Psychiatrists and Religious Belief
To the Editor: Research has indicated that religion can be a significant source of support for some recipients of mental health services, although they typically have less access to religious resources (
1,
2,
3 ). In their article in the September issue, Curlin and colleagues noted that psychiatrists are less likely than other physicians to be religious, which raises questions about whether they can accurately assess the importance of religion in their patients' lives. In light of our findings (presented below), psychiatrists need to keep in mind that some patients may need particular support in this area if they are to successfully join and remain part of faith communities.
We examined impediments to participation in faith communities by interviewing three groups of patients (N=40 each): patients with chronic psychiatric illness, patients with acute psychiatric illness, and a control group of medical-surgical patients. Participants in the control group were matched with participants in the chronic group on gender, race-ethnicity, and age. To partially control for socioeconomic status, all participants in the control group were recipients of Medicaid benefits or Medicare and Medicaid benefits. Participants in the chronic group were inpatients at a state psychiatric hospital in upstate New York. The acute care participants and the medical-surgical participants were patients at a large tertiary care hospital adjacent to the psychiatric hospital. Interviews were done in 1998.
Of the 120 participants, 66 (55%) were male, and 54 (45%) were female. A total of 79 patients (66%) were European American, 35 (29%) were African American, four (3%) were Hispanic, and two (2%) were in the "other" category. Forty-seven participants (39%) reported being Protestant, 41 (34%) were Roman Catholic, four (3%) were Jewish, three (3%) were Muslim, and 15 (13%) were in the "other" category. The individual interviews included open-ended questions, questions on specific impediments to participation in faith communities, and the Duke University Religion Index (
4 ).
A one-way analysis of variance found no statistically significant differences in impediments among the groups, but the order of impediments differed. The most frequently endorsed item in the acute psychiatric and medical-surgical groups was lack of transportation, whereas for patients with chronic illness the most frequently endorsed item was "past experiences of being made to feel unwelcome." Other items endorsed by participants included not having the proper clothing to wear, fear of being made to feel unwelcome, not having money to put in the offering, being uncomfortable with groups of people, inconvenient time of the worship service, and difficulty sitting through the service.

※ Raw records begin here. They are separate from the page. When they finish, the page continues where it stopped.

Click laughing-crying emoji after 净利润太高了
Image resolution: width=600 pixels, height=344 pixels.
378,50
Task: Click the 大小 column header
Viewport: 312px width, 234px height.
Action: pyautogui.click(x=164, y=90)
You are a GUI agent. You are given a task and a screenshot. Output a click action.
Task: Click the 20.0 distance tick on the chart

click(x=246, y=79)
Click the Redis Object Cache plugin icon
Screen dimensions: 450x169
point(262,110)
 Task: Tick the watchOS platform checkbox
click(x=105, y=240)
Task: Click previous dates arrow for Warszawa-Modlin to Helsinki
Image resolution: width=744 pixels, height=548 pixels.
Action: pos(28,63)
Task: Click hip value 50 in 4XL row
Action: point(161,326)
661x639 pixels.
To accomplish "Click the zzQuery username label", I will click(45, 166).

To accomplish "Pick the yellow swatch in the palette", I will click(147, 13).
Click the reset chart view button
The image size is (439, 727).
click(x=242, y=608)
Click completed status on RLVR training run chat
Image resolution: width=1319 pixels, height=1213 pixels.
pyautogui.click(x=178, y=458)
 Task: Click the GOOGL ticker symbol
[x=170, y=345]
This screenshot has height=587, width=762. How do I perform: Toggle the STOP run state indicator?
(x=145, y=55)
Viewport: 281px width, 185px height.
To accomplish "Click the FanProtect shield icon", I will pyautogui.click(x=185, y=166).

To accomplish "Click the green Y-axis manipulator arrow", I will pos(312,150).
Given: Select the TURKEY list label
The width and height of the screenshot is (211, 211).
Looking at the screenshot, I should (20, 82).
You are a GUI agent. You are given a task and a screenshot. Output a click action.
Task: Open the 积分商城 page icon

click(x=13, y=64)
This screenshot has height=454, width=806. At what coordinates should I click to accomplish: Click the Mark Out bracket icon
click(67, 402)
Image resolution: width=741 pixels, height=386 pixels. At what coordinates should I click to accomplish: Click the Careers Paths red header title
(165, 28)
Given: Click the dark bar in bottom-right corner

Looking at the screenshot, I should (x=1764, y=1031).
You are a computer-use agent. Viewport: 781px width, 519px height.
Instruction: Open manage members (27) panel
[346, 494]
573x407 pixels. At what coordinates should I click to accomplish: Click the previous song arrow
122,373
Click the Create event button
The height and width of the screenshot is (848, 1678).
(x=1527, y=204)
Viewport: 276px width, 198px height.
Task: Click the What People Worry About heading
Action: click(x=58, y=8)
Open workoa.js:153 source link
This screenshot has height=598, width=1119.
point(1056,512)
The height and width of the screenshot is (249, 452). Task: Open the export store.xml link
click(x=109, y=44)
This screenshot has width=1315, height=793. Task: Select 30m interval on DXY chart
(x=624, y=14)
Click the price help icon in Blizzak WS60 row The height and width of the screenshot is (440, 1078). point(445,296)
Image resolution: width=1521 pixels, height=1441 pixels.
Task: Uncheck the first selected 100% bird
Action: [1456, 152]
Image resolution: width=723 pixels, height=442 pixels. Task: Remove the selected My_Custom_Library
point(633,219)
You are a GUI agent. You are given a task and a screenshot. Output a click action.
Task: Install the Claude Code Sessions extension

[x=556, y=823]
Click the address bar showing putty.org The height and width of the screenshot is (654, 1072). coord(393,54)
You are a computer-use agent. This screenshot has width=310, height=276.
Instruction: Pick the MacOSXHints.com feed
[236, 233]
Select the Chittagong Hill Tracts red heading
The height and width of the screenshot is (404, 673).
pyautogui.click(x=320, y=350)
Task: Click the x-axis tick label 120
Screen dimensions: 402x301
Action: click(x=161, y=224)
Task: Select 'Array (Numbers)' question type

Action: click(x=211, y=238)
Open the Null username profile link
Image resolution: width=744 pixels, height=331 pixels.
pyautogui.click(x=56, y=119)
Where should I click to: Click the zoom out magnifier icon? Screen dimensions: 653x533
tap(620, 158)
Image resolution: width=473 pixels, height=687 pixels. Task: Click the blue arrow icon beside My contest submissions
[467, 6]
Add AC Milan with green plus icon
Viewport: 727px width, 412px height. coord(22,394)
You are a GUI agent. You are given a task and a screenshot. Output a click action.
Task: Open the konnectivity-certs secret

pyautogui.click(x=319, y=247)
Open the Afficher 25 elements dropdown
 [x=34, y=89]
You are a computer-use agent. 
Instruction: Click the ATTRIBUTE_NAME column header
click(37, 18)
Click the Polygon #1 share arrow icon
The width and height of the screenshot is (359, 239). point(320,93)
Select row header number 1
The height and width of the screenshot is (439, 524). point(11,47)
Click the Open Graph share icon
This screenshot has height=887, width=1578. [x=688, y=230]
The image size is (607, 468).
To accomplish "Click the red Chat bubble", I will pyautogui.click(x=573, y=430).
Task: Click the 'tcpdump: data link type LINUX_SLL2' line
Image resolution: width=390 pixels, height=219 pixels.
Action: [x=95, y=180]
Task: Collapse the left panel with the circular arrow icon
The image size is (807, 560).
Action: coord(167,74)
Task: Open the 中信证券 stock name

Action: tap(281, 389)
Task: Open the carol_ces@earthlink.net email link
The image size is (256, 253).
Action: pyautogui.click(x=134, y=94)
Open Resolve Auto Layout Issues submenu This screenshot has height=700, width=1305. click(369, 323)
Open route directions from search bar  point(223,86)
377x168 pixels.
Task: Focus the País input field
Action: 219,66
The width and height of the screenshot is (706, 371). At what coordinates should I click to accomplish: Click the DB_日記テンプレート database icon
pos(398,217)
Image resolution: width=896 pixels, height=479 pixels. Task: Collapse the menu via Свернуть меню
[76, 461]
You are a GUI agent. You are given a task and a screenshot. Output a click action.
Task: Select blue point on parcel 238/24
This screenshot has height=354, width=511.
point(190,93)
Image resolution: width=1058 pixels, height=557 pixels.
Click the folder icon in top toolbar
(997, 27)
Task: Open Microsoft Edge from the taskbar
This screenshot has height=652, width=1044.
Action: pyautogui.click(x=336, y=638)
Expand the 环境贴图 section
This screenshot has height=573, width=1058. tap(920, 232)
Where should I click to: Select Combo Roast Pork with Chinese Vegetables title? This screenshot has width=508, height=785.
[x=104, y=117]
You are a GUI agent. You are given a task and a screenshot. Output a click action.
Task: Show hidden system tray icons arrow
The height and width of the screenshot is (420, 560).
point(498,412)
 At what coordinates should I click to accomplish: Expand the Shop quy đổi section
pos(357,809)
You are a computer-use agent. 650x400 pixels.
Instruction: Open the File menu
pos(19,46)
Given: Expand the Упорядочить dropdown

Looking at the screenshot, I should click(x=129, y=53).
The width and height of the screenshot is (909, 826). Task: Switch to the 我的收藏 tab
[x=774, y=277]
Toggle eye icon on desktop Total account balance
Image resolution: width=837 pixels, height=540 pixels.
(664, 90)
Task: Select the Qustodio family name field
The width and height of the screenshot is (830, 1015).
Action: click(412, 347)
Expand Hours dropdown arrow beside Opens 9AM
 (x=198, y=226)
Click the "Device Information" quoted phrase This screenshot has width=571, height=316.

Each of the 84 participants (70%) for whom faith was important reported that one or more of the impediments made it difficult to participate in a religious community at least some of the time. Thus it appears that being sick and poor makes it difficult to remain connected to a faith community. Recipients of mental health services, as well as people with low incomes who have chronic medical problems, may need assistance from caregivers if they are to be part of faith communities.